··· TEXT

AMENDED AND RESTATED LEE ENTERPRISES, INCORPORATED
1990 LONG-TERM INCENTIVE PLAN
(Effective October 1, 1999,
As amended effective December 7, 2015)

Section 1: GENERAL PROVISIONS

         1.1Purposes

The purposes of the 1990 Long-Term Incentive Plan, as amended, restated and extended (the “Plan”) of Lee Enterprises, Incorporated (the “Company”) are to promote the interests of the Company and its stockholders by (i) attracting and retaining executives and other key employees of outstanding ability; (ii) strengthening the Company’s capability to develop, maintain and direct a competent management team; (iii) motivating executives and other key employees, by means of performance-related incentives, to achieve longer-range performance goals; (iv) providing incentive compensation opportunities which are competitive with those of other major corporations; and (v) enabling such employees to participate in the long-term growth and financial success of the Company.

          1.2Definitions

“Affiliate” - means any corporation or other entity (i) which is not a Subsidiary but as to which the Company possesses a direct or indirect ownership interest and has representation on the board of directors or any similar governing body; and (ii) which is designated by the Board of Directors as an “Affiliate” for purposes of this Plan.

“Award” - means a grant or award under Sections 2 through 3, inclusive, of the Plan.

“Board of Directors” - means the board of directors of the Company.

“Code” - means the Internal Revenue Code of 1986 as amended from time to time.

“Committee” - means the Executive Compensation Committee of the Board of Directors.

“Common Stock” - means the Common Stock, $0.01 par value, of the Company, which may be authorized and unissued shares or may be reacquired shares of such Common Stock, together with a Preferred Share Purchase Right.

“Corporation” - means the Company, its divisions, Subsidiaries and Affiliates.

“Disability Date” - means the date on which a Participant is deemed disabled under the employee benefit plans of the Corporation applicable to the Participant.
 
 
 
 
 

 

“Employee” - means any key employee of the Corporation.

“Fair Market Value” - means, as the Committee shall determine, either (i) the average of the high and low prices of the Common Stock, or (ii) the closing price of the Common Stock, on the date on which it is to be valued hereunder as reported for New York Stock Exchange-Composite Transactions.

“Non-Employee Director” - has the meaning set forth in Rule 16b-3(3)(i) promulgated by the Securities and Exchange Commission under the Securities Exchange Act of 1934, or any successor definition adopted by the Commission.

······
··· MATERIAL

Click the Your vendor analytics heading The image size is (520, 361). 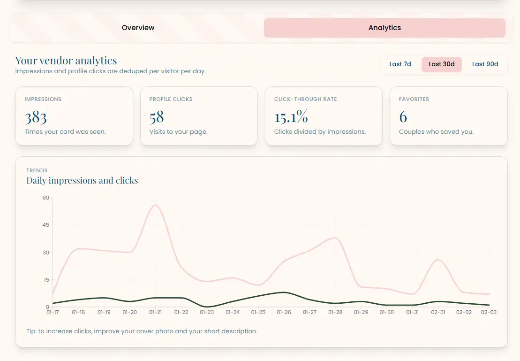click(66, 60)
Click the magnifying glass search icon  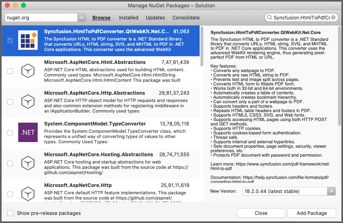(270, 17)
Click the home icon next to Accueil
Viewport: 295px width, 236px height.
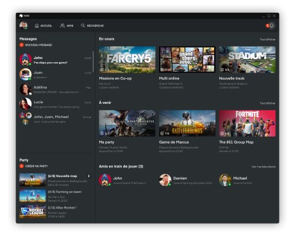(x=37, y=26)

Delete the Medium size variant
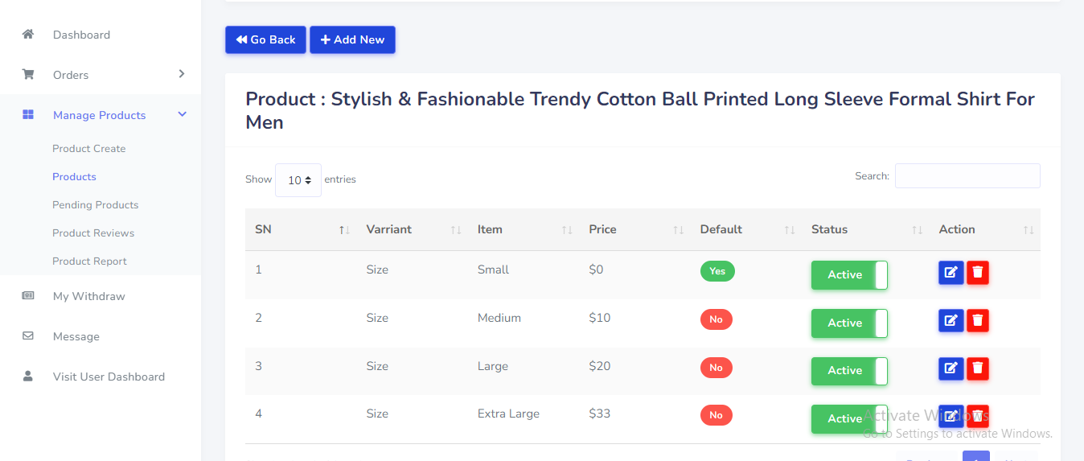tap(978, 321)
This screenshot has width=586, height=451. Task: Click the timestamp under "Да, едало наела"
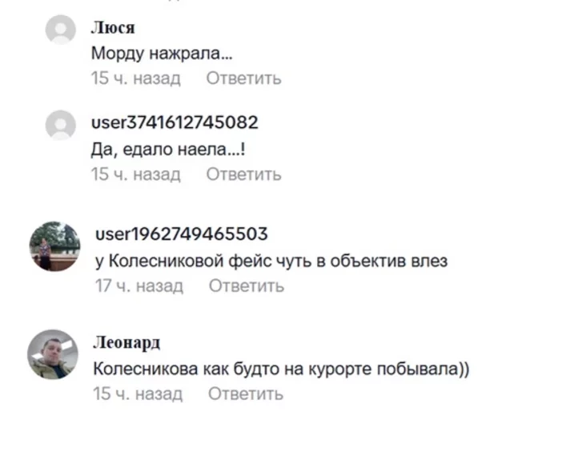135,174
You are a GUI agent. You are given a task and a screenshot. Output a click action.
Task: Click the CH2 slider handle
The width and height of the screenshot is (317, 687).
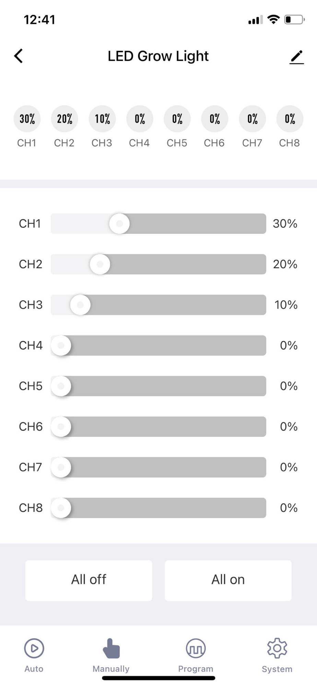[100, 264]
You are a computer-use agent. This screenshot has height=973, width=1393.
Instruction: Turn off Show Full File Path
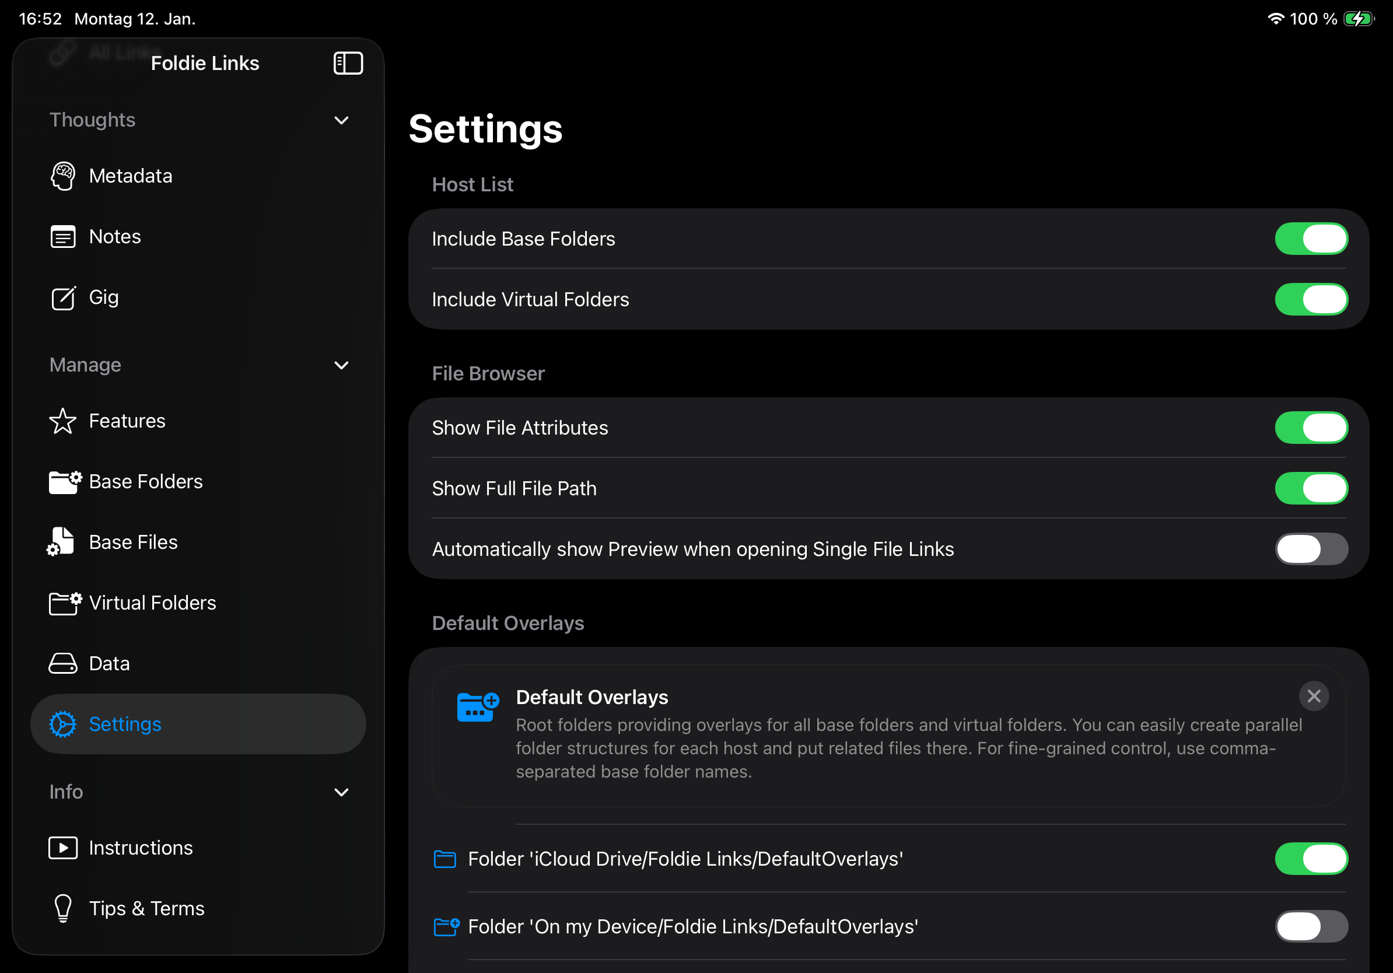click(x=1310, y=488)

······
··· MATERIAL

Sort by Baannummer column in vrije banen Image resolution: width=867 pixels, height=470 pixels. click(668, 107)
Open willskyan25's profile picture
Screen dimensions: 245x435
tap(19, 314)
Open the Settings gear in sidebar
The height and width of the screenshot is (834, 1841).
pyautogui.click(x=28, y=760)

······

EXERCISES:
• A. List the purposes that the incentive plan states in its section on purposes.
• B. Pick up the incentive plan from its last definition and write the next part.
None of the lines are needed for what follows.

RESPONSES TO THE TASKS:
• A.
1. Attracting and retaining executives and other key employees of outstanding ability.
2. Strengthening the Company's capability to develop, maintain and direct a competent management team.
3. Motivating executives and other key employees, by means of performance-related incentives, to achieve longer-range performance goals.
4. Providing incentive compensation opportunities which are competitive with those of other major corporations.
5. Enabling such employees to participate in the long-term growth and financial success of the Company.

• B.
“Normal Retirement Date” - has the meaning set forth in the pension or retirement plan of the Corporation applicable to the Participant, or such other date as may be mutually agreed upon in writing by the Committee and the Participant.

“Participant” - means an Employee who is selected by the Committee to receive an Award under the Plan.

“Preferred Share Purchase Right” - means the right to the holders of “Common Stock” issued pursuant to the Plan to purchase from the Company one one-thousandth of a share of Series A Participating Convertible Preferred Stock, without par value, of the Company at a price of $150.00 per one one-thousandth of a Preferred Share, subject to adjustment in a “Change of Control”.

“Replacement Award” – means, in the context of a Change of Control under Section 1.6(d)(iii)(B), an award of stock options, stock appreciation rights, or restricted stock in any entity other than the Company resulting from, or the acquirer of assets in, a Business Combination, which (i) is no less favorable, in terms of value and vesting rights, than the original Award made under the Plan, and (ii) provides for immediate vesting in the case of the Participant’s termination of employment within one (1) year following the issuance of such Replacement Award.

“Restricted Period” - means a period of three (3) years, or such other period of years selected by the Committee, during which a grant of Restricted Stock may be forfeited to the Company.

“Restricted Stock” - means shares of Common Stock contingently granted to a Participant under Section 3 of the Plan.

“Stock Appreciation Rights” - shall have the meaning specified in Section 1.6(b).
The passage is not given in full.